> [Challenge]
Retype the part of the file download text below that begins at "Hopefully the code" and stops after "the final file.".

> [Text segment]
Hopefully the code is decently self documented. We do a few checks at the start as we pull in the required parameters. Then we prepare the directory for where the temporary chunks will be stored, and write the incoming chunk there. We gather information on all the chunks and when then have been completed in a global dictionary, and when they are all uploaded they are assembled into the final file.

File Downloading

Now that we can put files on the server, what about getting them back? I personally don’t want people to host random files on my server, but others may. To accomplish that, we shouldn’t just list all the files to everyone that visits the site, but only to whoever uploaded it. Thankfully we can just store the uuid in a cookie on the frontend, and then have a very basic download function.

@route("/download/<dz_uuid>")
def download(dz_uuid):
    for file in storage_path.iterdir():
        if file.is_file() and file.name.startswith(dz_uuid):
            return static_file(file.name, root=file.parent.absolute(), download=True)
    return HTTPError(status=404)

This does complicate our frontend a bit, as we want to save both UUID and filename as text fields in a cookie. There are a lot of great libraries out there to make life easier with JavaScript and cookies, but I wanted to keep it simple and pure JS other than Dropzone, making the code a bit more complicated than last time.

Dropzone frontend

Instead of being a standalone file, I have also put this directly into the python file to make using it as a f-string a lot easier, but makes it a little harder to read.

<!doctype html>
<html lang="en">
<head>
    <meta charset="UTF-8">
    <link rel="stylesheet" href="{dropzone_cdn.rstrip('/')}/{dropzone_version}/min/dropzone.min.css"/>
    <link rel="stylesheet" href="{dropzone_cdn.rstrip('/')}/{dropzone_version}/min/basic.min.css"/>
    <script type="application/javascript"

> [Data excerpt]
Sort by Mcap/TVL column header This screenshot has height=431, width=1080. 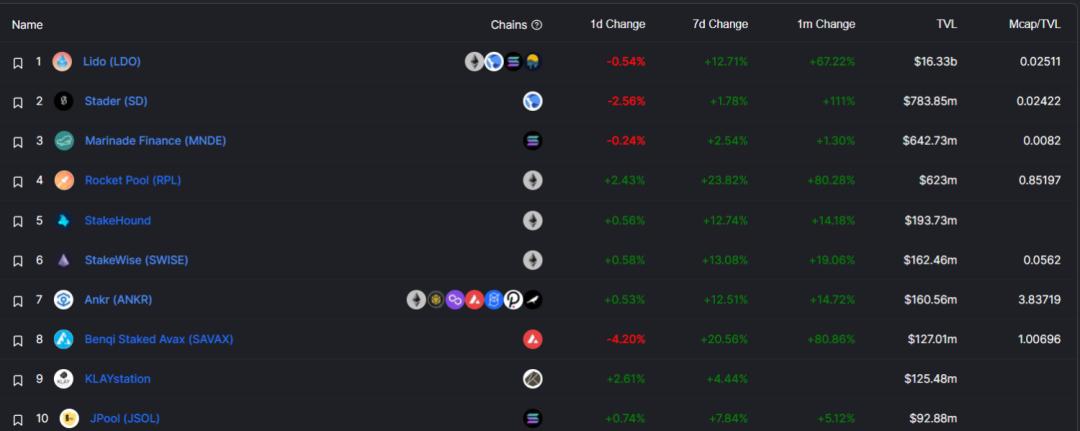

> [Output for this task]
Hopefully the code is decently self documented. We do a few checks at the start as we pull in the required parameters. Then we prepare the directory for where the temporary chunks will be stored, and write the incoming chunk there. We gather information on all the chunks and when then have been completed in a global dictionary, and when they are all uploaded they are assembled into the final file.